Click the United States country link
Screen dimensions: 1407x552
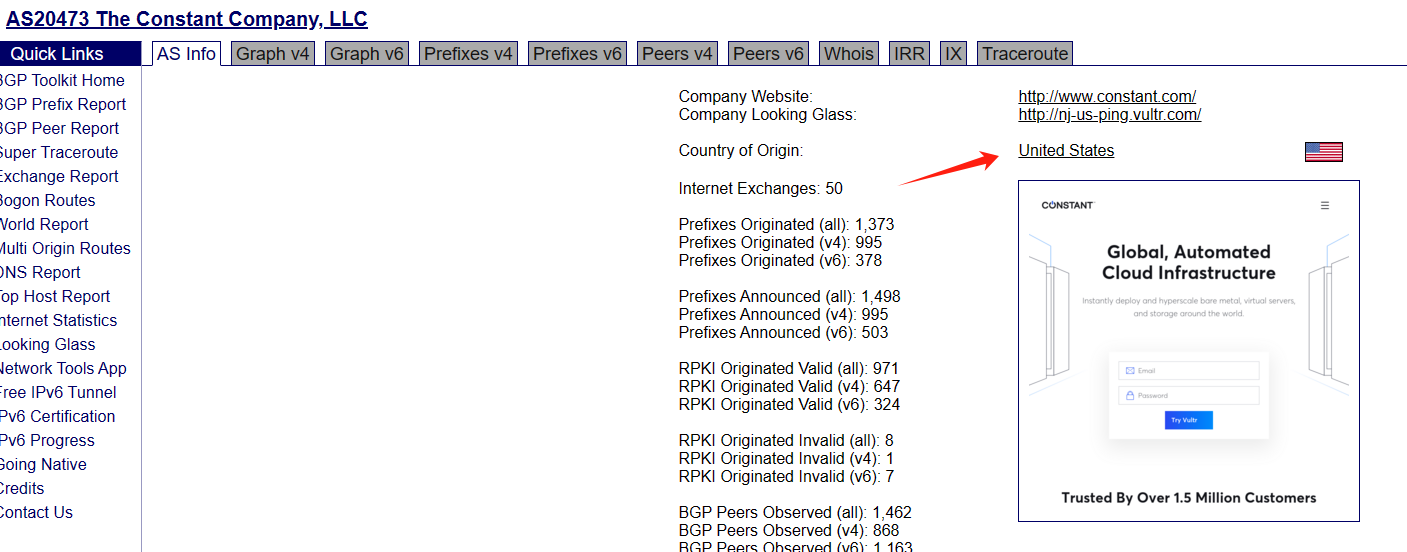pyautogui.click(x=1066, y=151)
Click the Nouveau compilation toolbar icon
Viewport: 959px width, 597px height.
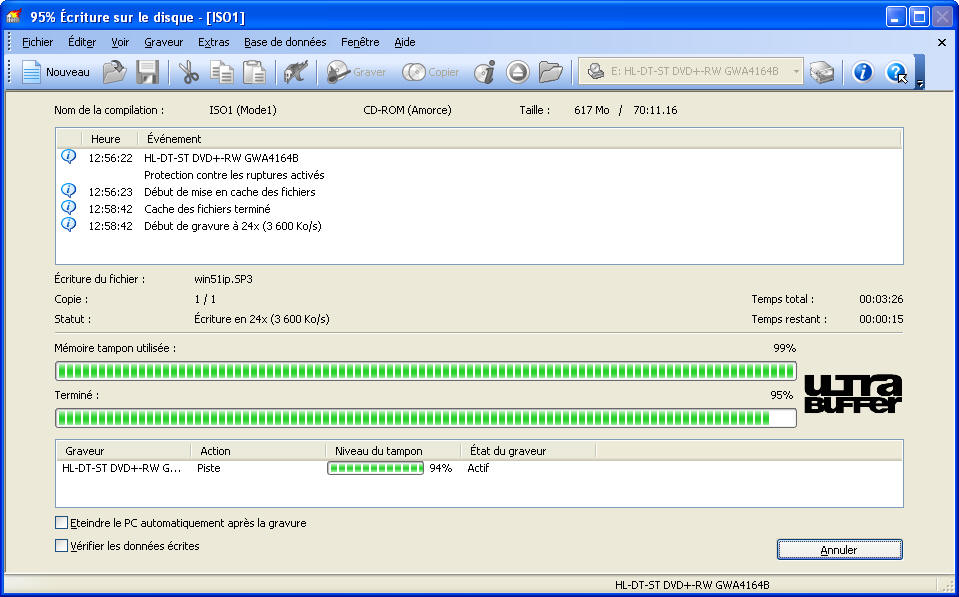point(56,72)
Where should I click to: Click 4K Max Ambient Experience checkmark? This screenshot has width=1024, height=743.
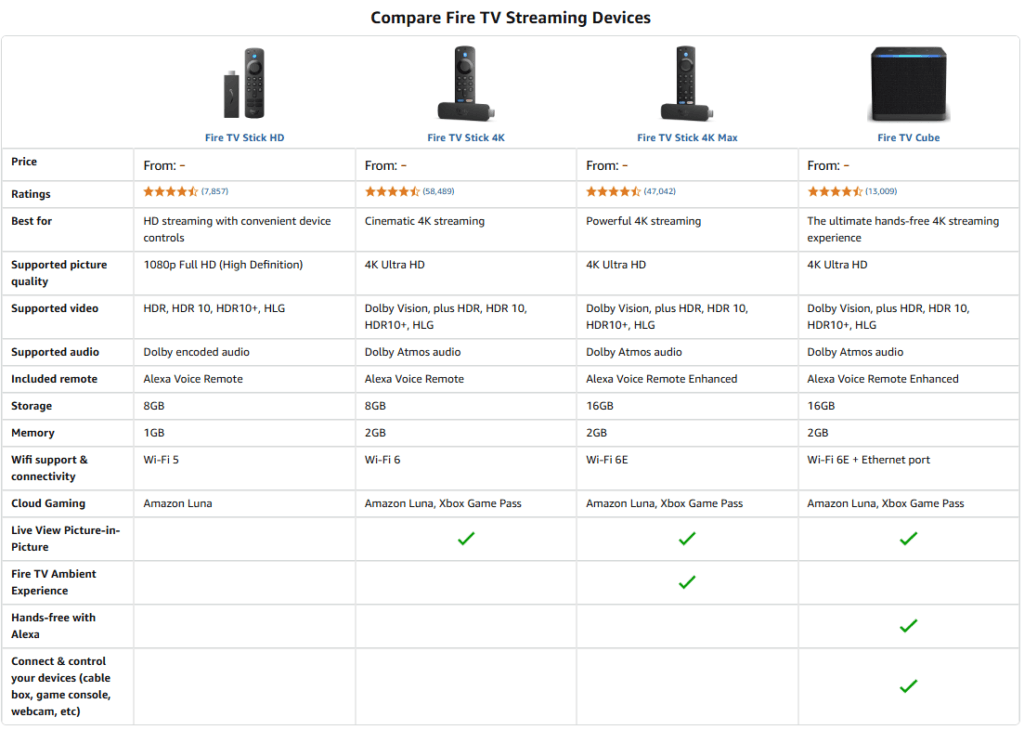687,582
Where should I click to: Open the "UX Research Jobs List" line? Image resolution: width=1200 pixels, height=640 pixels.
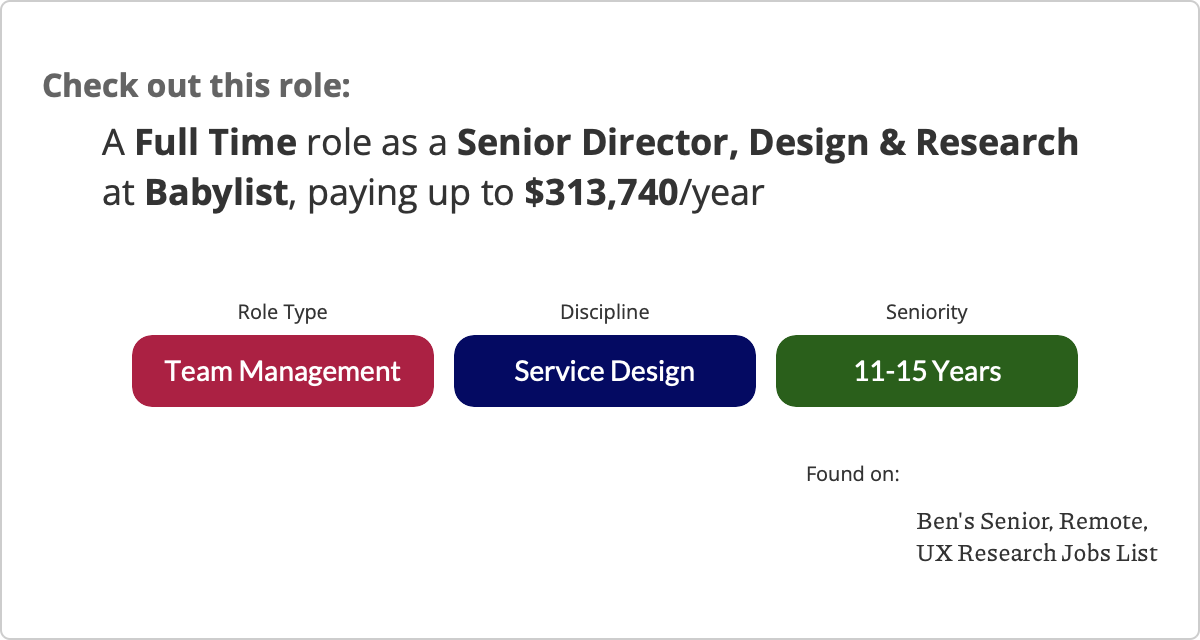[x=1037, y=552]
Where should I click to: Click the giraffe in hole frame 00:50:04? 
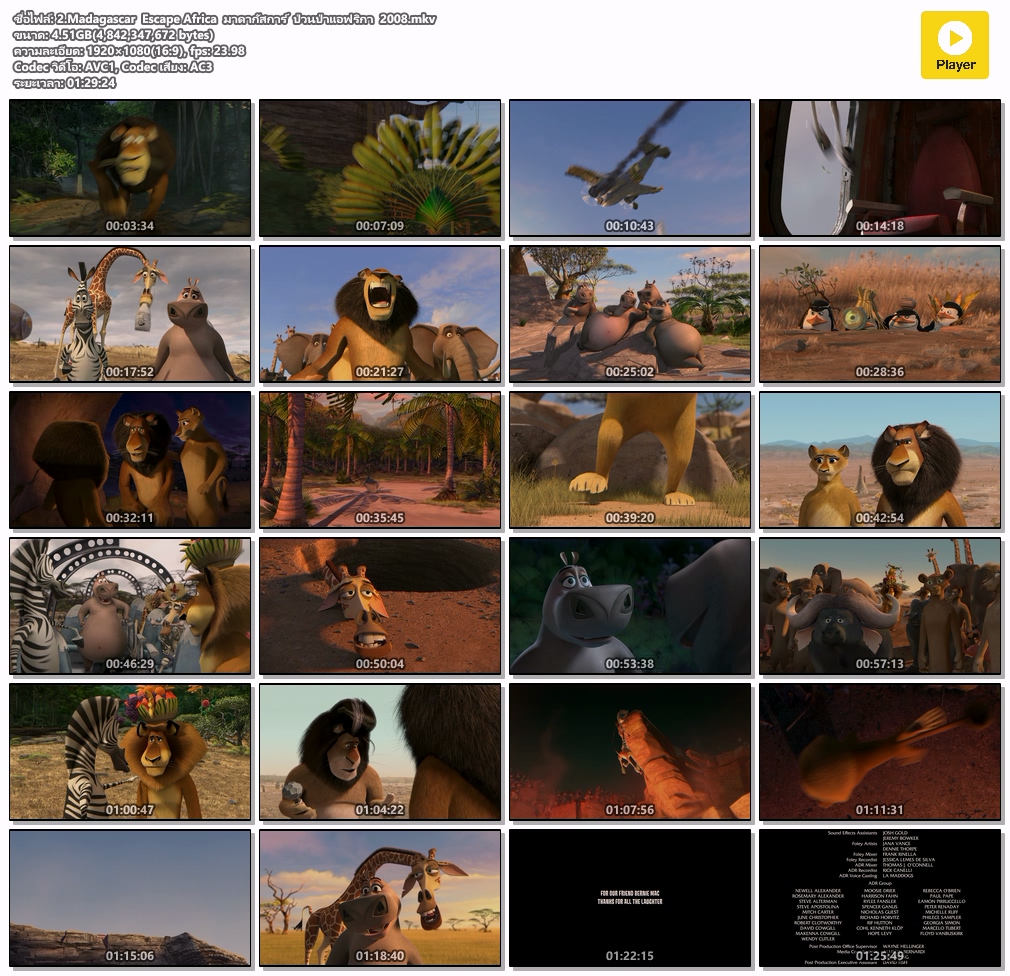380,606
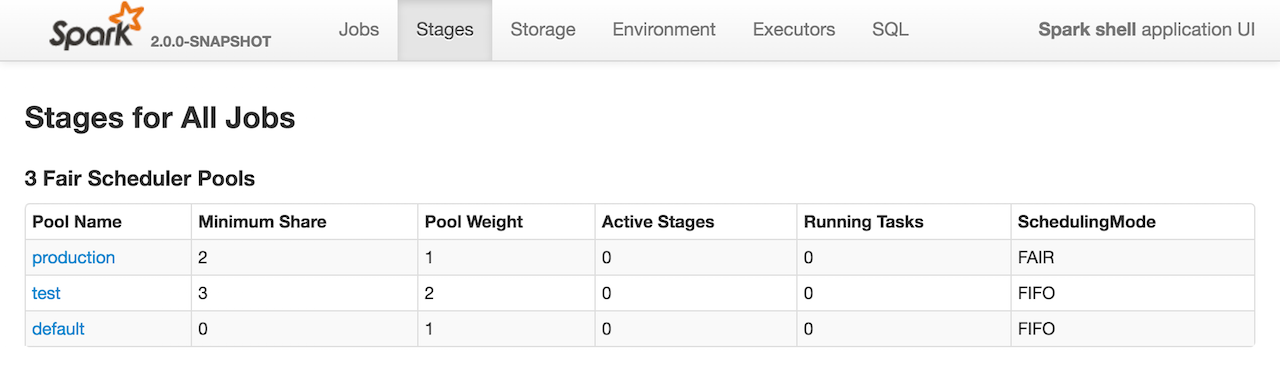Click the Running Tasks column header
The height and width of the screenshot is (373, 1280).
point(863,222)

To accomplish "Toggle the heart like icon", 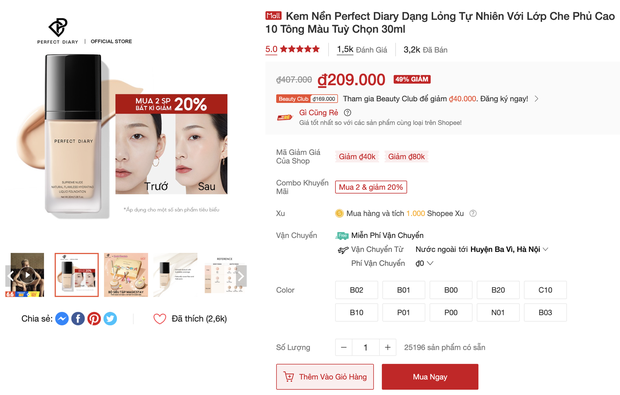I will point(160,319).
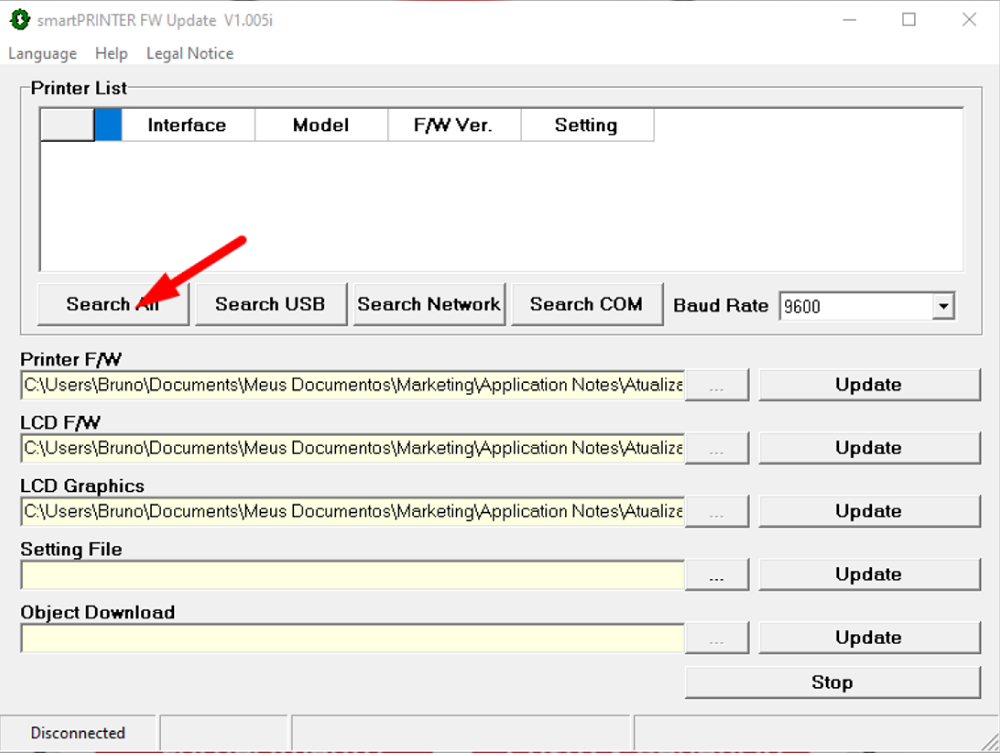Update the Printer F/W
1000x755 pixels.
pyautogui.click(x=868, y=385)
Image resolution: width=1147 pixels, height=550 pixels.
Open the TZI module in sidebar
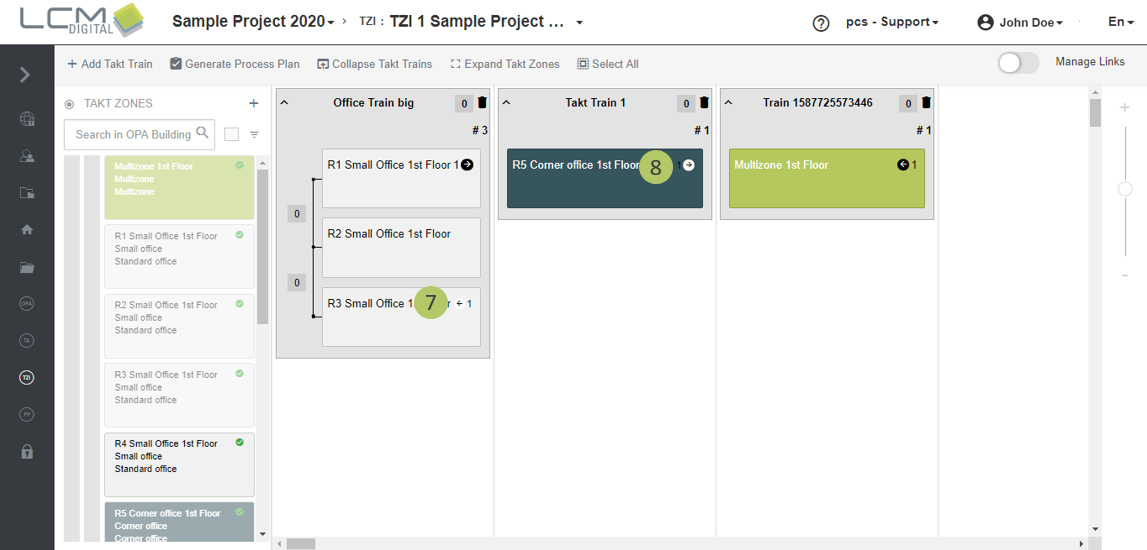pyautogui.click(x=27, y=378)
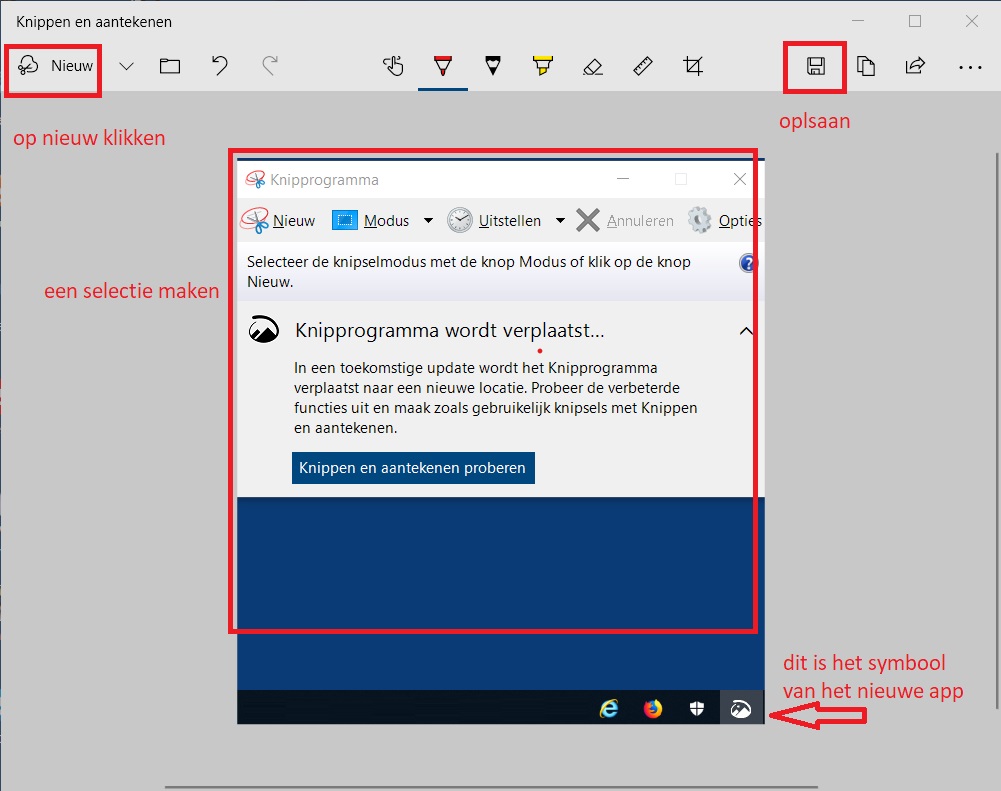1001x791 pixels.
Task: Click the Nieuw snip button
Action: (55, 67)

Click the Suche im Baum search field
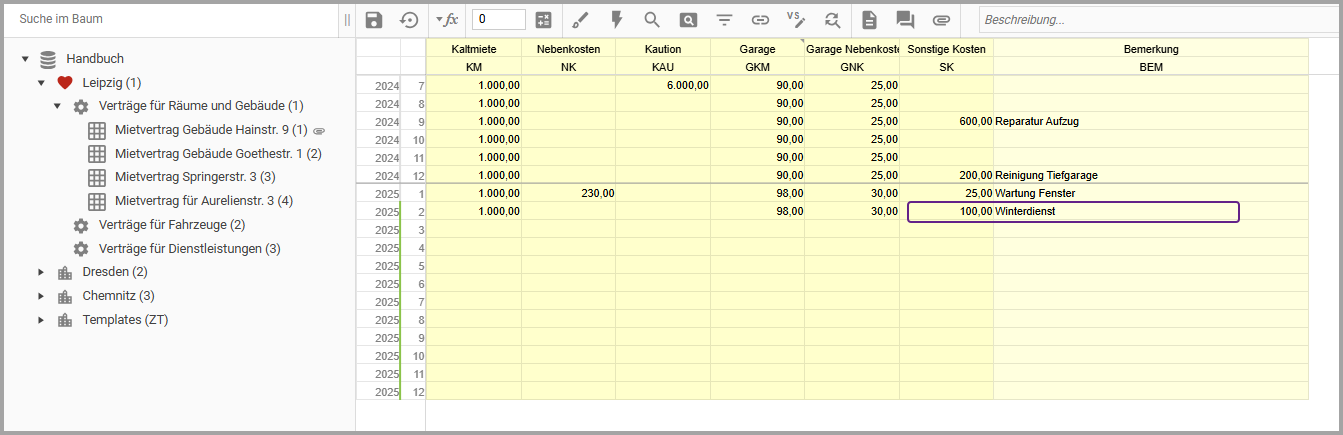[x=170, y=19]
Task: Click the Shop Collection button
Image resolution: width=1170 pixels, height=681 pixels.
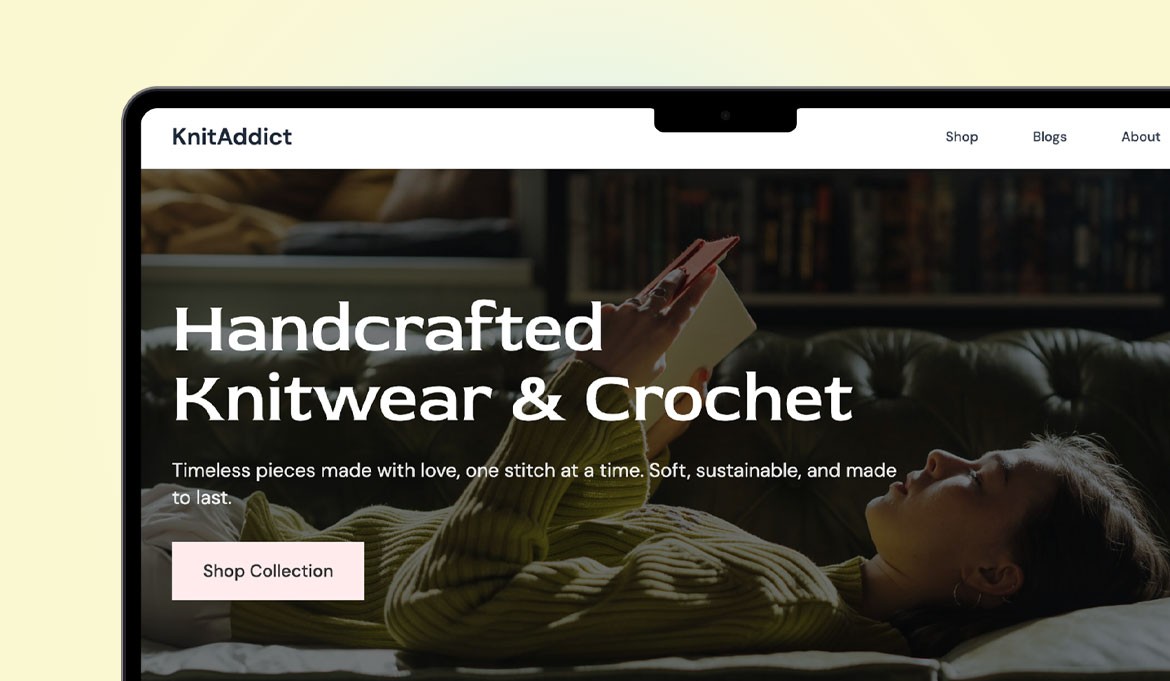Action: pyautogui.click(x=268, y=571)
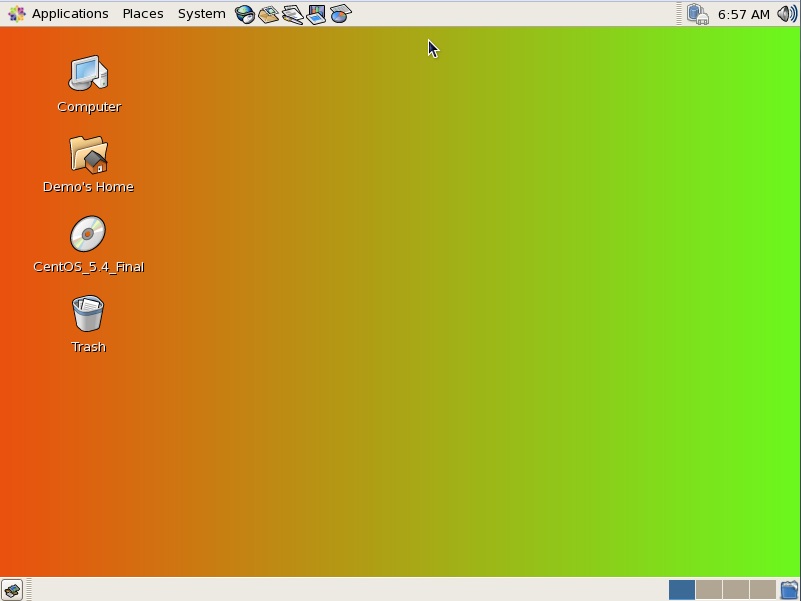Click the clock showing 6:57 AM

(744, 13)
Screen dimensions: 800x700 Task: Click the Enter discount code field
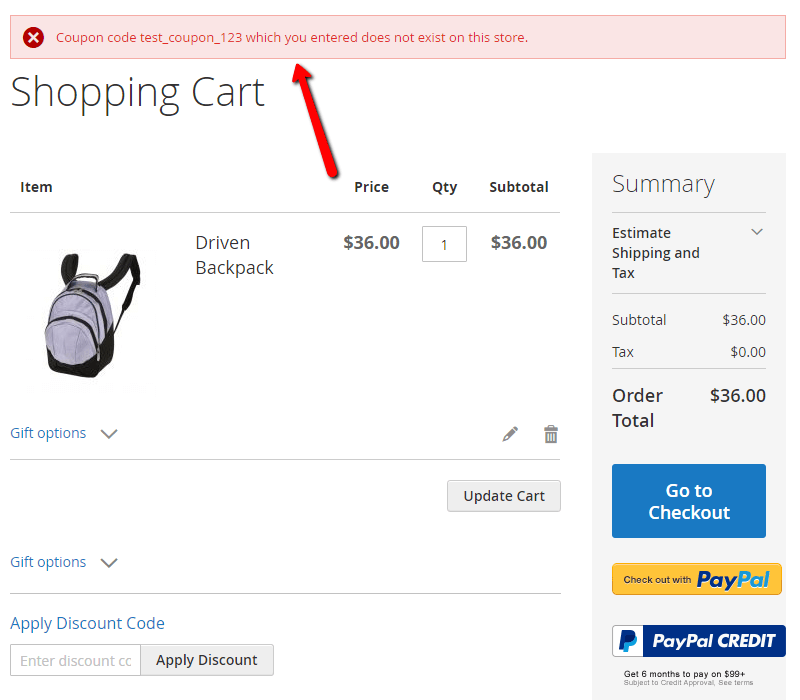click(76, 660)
========================
ACTIVITY:
The lines wanted run from the one with "Image resolution: width=1170" through the final line of the data; repeat them word for word and skip every picture.

ANSWER TO THIS EXERCISE:
Image resolution: width=1170 pixels, height=681 pixels.
Action: pyautogui.click(x=268, y=571)
Click the clock showing 6:57 AM

(744, 13)
Screen dimensions: 800x700 Task: Click the Enter discount code field
click(76, 660)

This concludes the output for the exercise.